[Task]
Go through the records, and copy each line in which the string "agent" is present.

Stored items

*****

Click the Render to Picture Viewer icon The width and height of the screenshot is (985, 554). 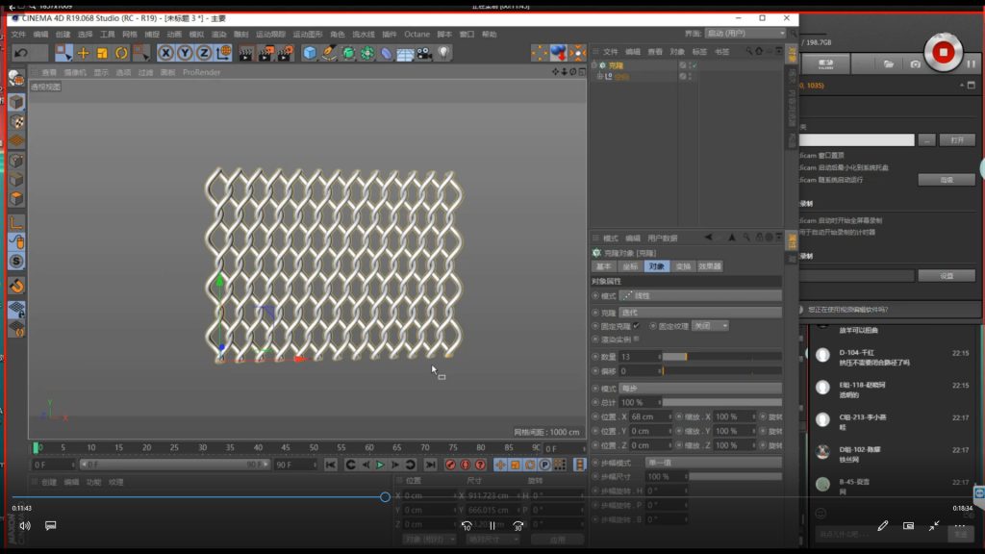click(x=265, y=53)
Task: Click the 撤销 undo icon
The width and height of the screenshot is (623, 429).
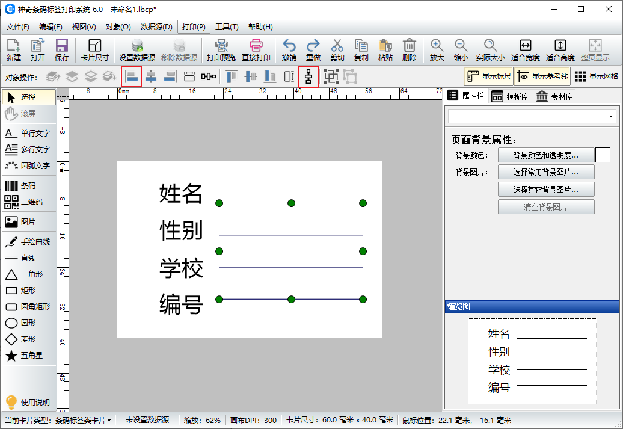Action: pyautogui.click(x=289, y=50)
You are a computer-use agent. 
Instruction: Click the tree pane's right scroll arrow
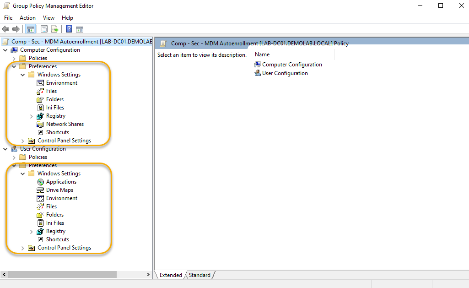coord(148,275)
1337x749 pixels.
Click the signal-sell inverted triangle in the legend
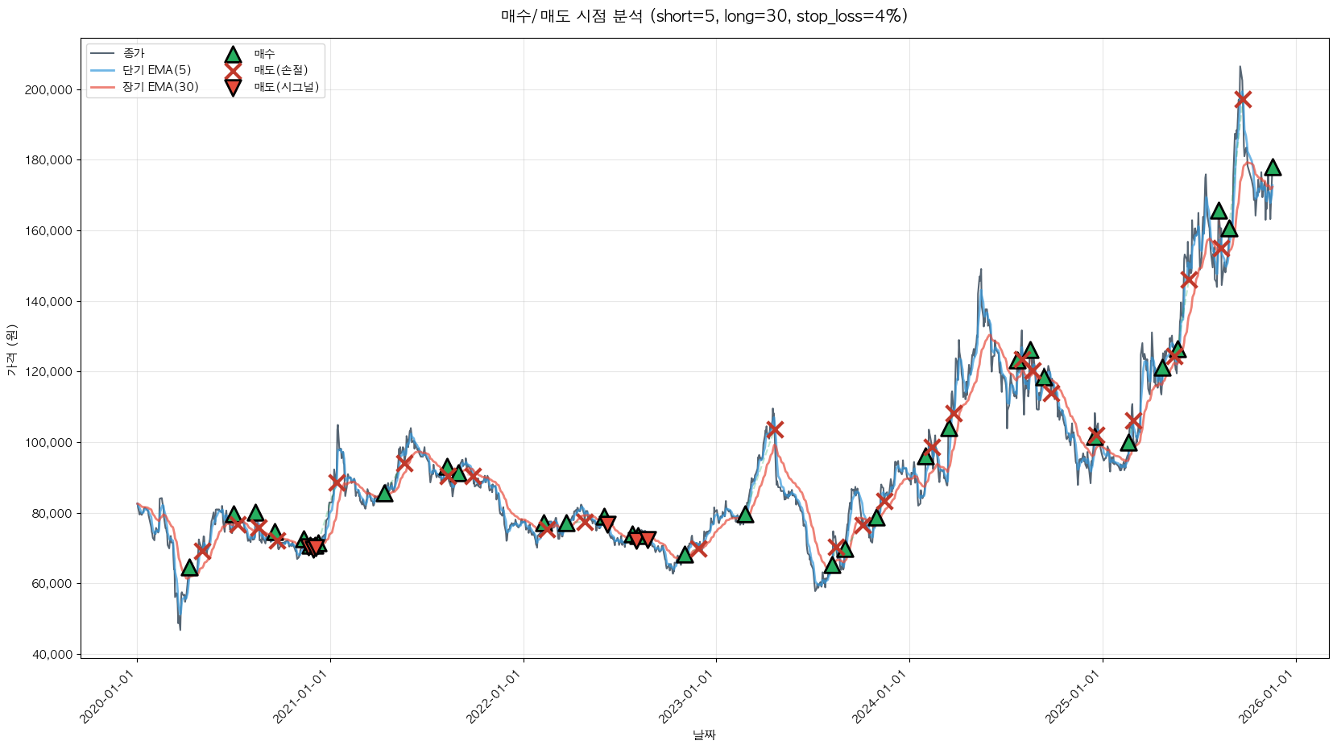tap(233, 88)
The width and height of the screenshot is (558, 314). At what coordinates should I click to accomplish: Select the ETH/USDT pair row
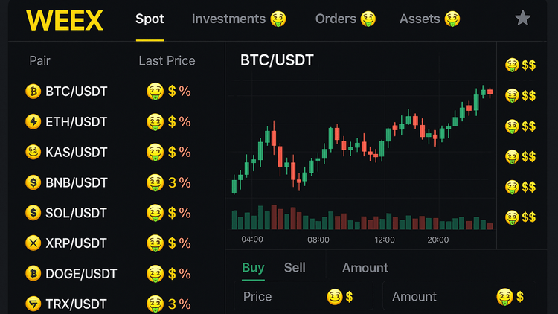tap(112, 122)
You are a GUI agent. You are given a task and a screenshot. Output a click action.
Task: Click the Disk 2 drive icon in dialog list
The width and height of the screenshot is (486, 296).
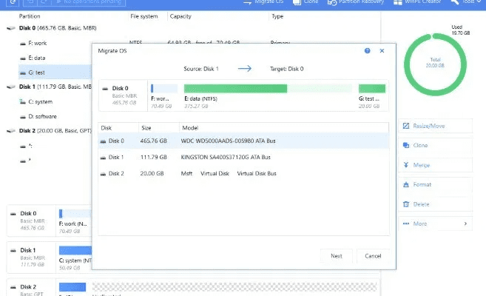103,173
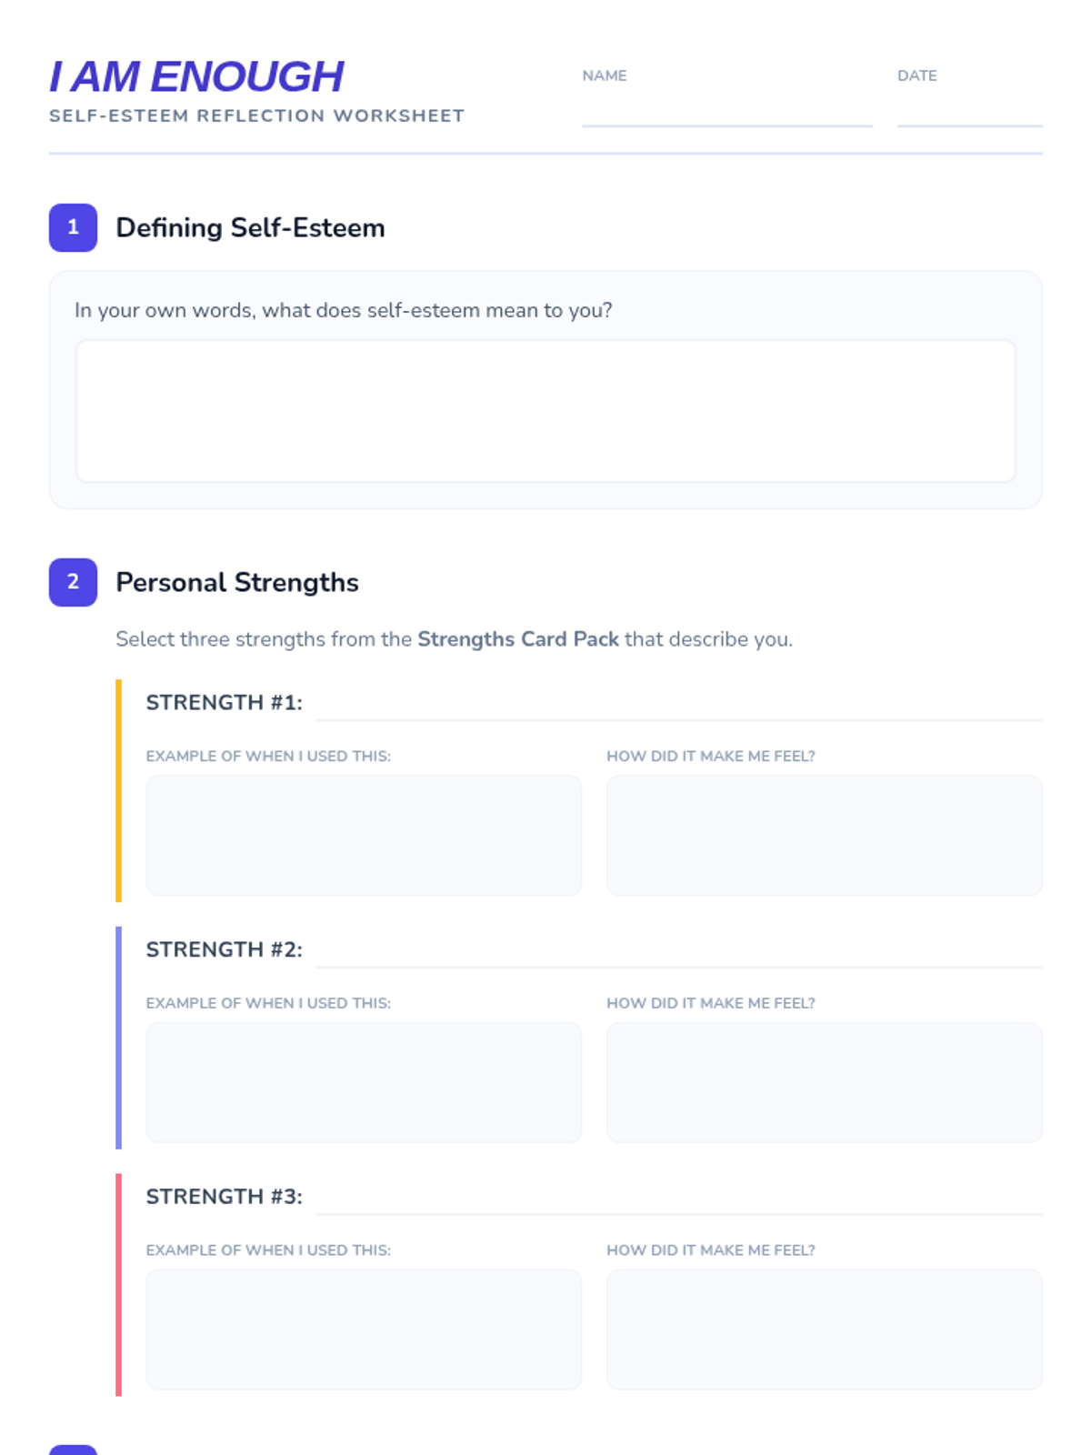
Task: Click Strength #3 how it felt box
Action: (824, 1329)
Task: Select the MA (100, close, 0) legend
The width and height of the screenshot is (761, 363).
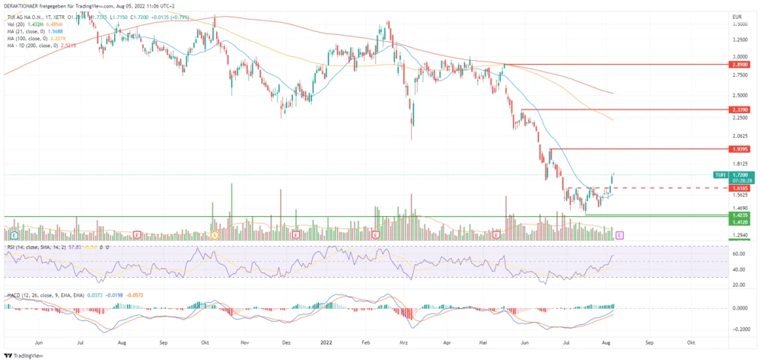Action: [30, 39]
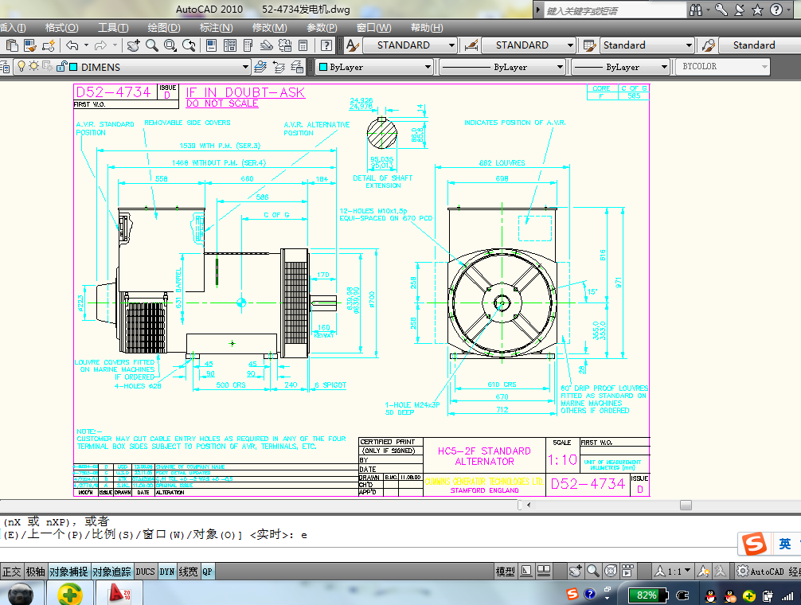This screenshot has width=801, height=605.
Task: Open the ByLayer linetype dropdown
Action: [561, 67]
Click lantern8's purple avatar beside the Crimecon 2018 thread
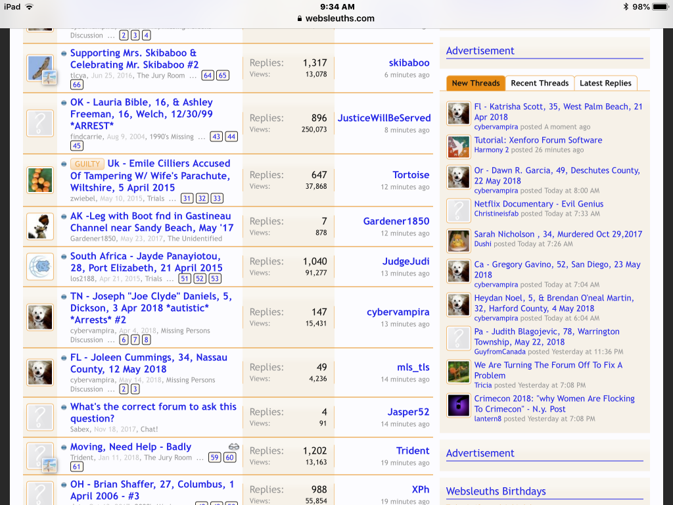The width and height of the screenshot is (673, 505). click(x=458, y=405)
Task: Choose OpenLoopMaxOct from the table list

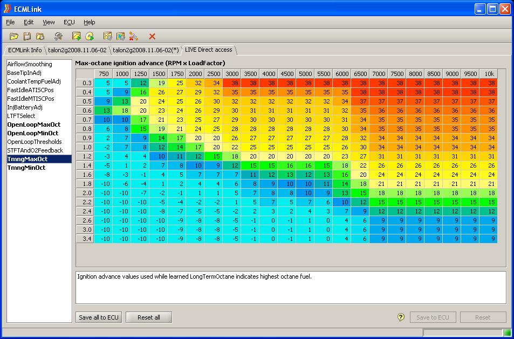Action: pos(33,124)
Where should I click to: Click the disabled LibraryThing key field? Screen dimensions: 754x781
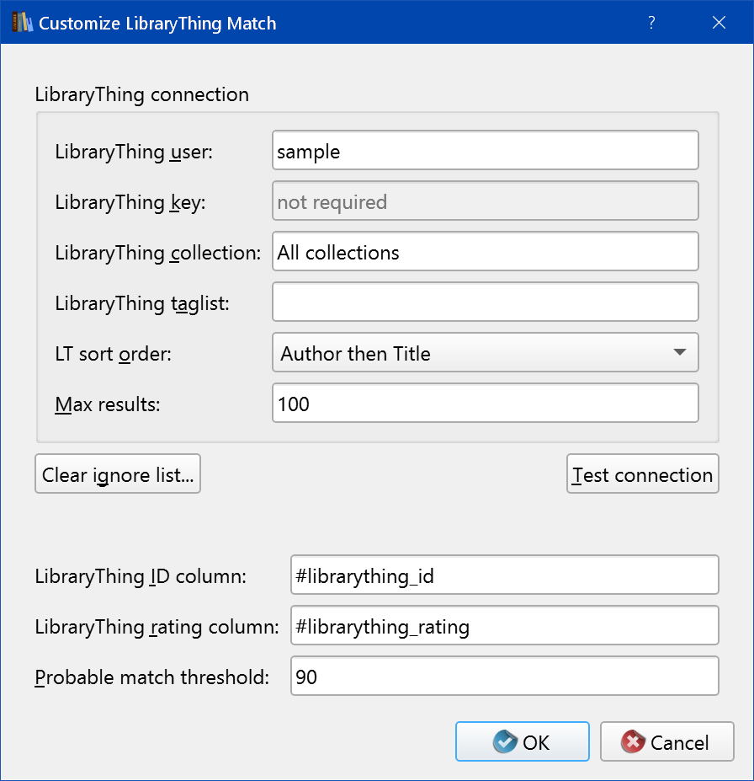click(486, 202)
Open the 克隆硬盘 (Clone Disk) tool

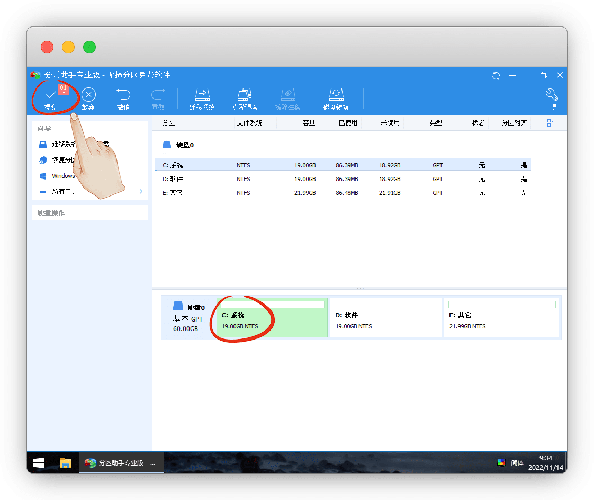coord(245,95)
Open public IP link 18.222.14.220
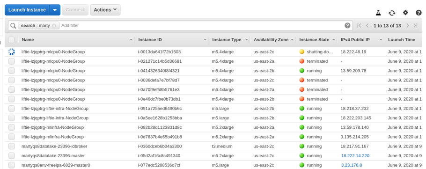The image size is (426, 169). (x=355, y=156)
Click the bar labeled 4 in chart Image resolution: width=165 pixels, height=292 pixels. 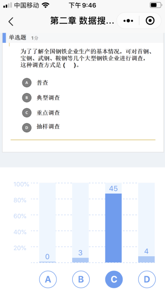pos(146,259)
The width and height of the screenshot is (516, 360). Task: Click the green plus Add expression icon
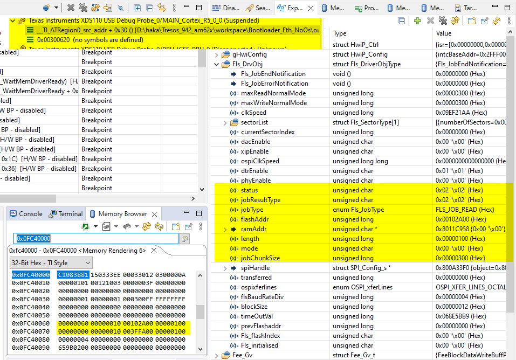[417, 21]
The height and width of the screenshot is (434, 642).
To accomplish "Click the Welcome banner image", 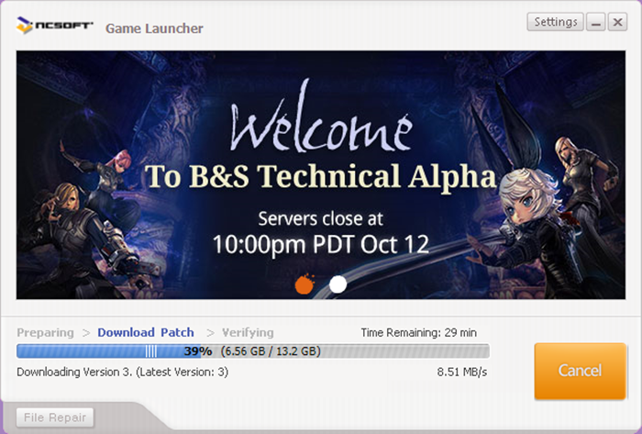I will click(321, 175).
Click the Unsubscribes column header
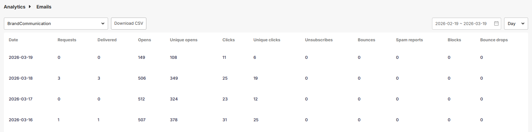 (319, 40)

*****

[Exercise solution]
You are a computer-use agent. 
You are a GUI agent. You are given a task and a screenshot. Output a click action.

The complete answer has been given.